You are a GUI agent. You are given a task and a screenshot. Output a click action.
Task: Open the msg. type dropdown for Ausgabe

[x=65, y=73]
---
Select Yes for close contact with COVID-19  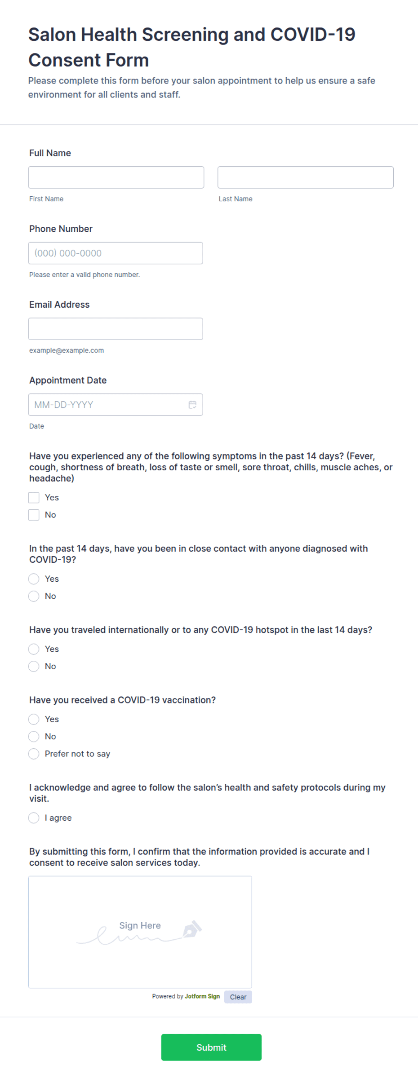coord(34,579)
---
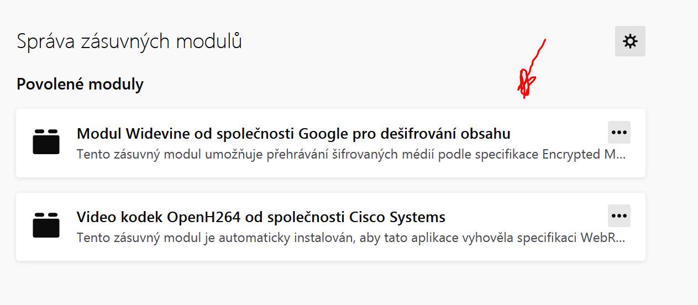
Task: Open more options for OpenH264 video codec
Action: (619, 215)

### [WHAT TO WORK ON]
From the entries above, pull out every line that contains the string "Open".

### [RESULT BELOW]
Task: Open the msg. type dropdown for Ausgabe
Task: Open more options for OpenH264 video codec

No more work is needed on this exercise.